Saturday, October 9, 2010

Cougars and Snappers and Loons (Oh My!) A Midwest League Field Guide by Dave Hoekstra


(Can’t Miss Press) Hoekstra, one of the last newspaper writers standing in Chicago, has delivered a thoroughly minor league book! And by that I don’t mean that his writing his bush league by any stretch, but rather that this isn’t another overly self-important dire tome about the World Serious or George Will’s poetic fields of symbolic green or fathers playing catch with sons or world shattering moneyball or AMERICA AMERICA AMERICA! This is a book that is as casual, pleasant, and completely mellow as watching a AA team whose players you don’t know and whose place in the standings is irrelevant and whose mascots and vendors are as much a part of the team as the third baseman.
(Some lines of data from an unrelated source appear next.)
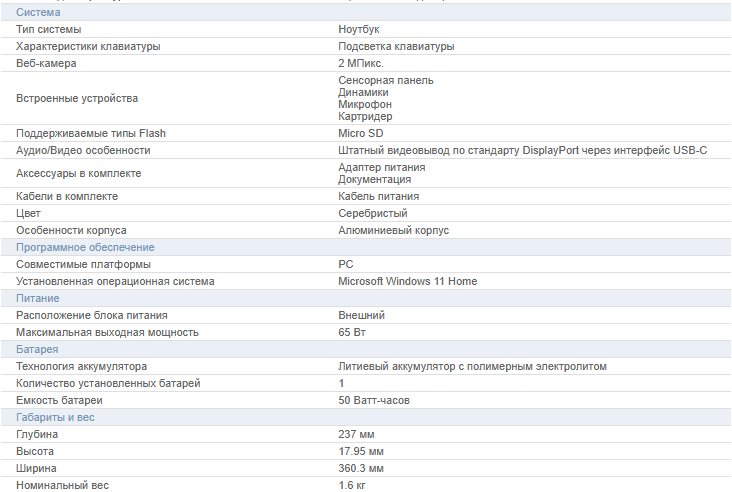Click the "Батарея" section header

[x=37, y=349]
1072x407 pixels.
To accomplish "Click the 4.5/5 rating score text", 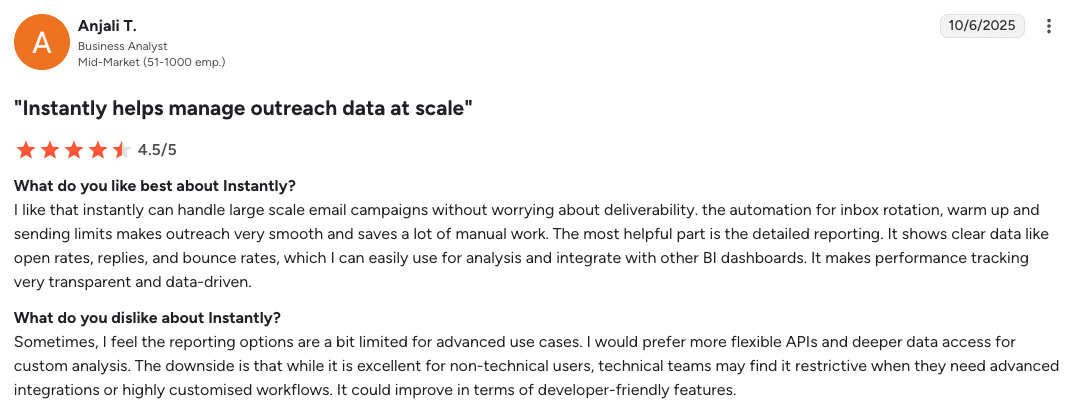I will pyautogui.click(x=157, y=150).
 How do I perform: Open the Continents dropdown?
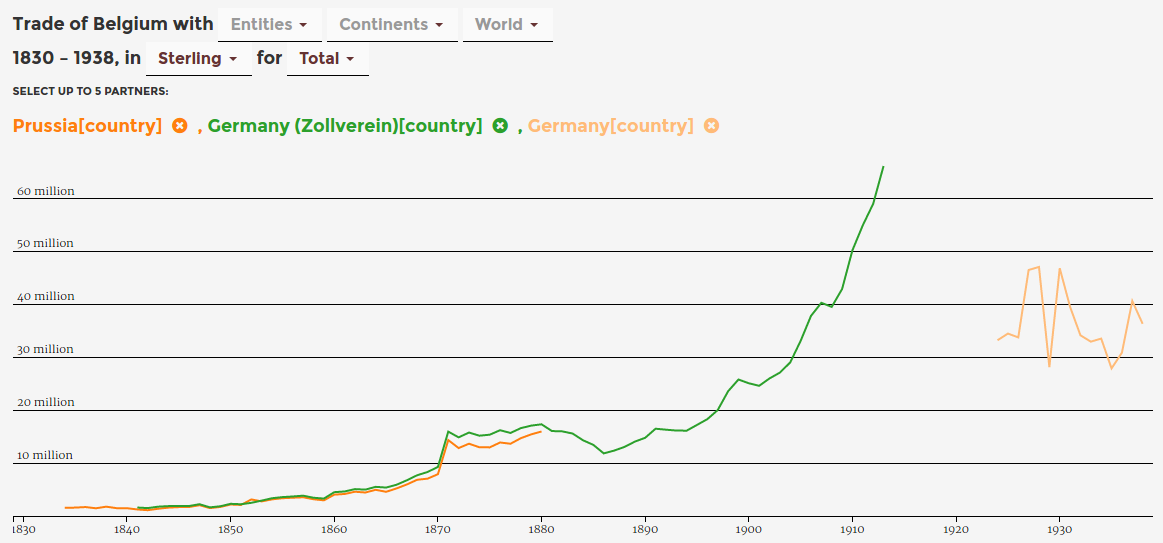click(397, 24)
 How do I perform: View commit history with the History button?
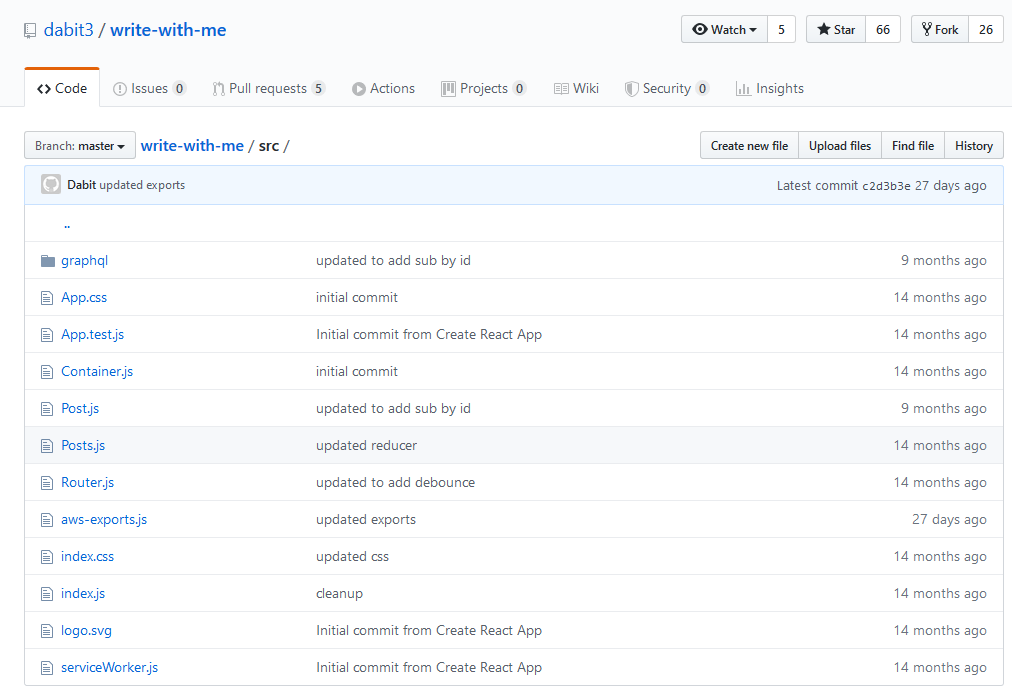click(973, 145)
Collecting his columns about the Midwest League from the Kane County Cougars programs and reflecting on his loves of history, baseball, and spending lazy evenings at ballparks, Hoekstra makes it seem like everything is right in the game and the region. He lucked out in that the Midwest league is full of decades of weird records, characters and nuttiness, and especially that he hooked up with a team that made the Midwest seem really Midwestern by having a program where players, many from foreign countries, would live with local host families, making the players important parts of the town’s community and cultural fabric. This also made the players look back on their seasons on the Cougars with special fondness, as evidenced by Hoekstra’s locker room conversation with Dontrelle Willis, whose career was in a horrible downspin in 2008 when Hoekstra approached him. Asked to discuss anything else he would have clammed up, but recalling his warm memories of his host family, minor league coaches, and good times, he had plenty to say, with a smile on his face. In these pages the way we meet a lady umpire, a minor league ballpark obsessive who’s been to 162 parks, Derrek Lee’s Japanophile father, a baseball-themed microbrewer, a Dayton Dragon gospel drummer, lots of players, lots of old folks, lots of townies, and a 97 year old historian who explains about how the 1909 Hannibal Cannibals got their name. If you pay $80 for a Yankees ticket and there’s Jumbotrons blaring you can forget about ignoring the game and noise and reading this book. But next Summer you just might want to bring it along to  a game in Beloit, or Rockford, or Appleton.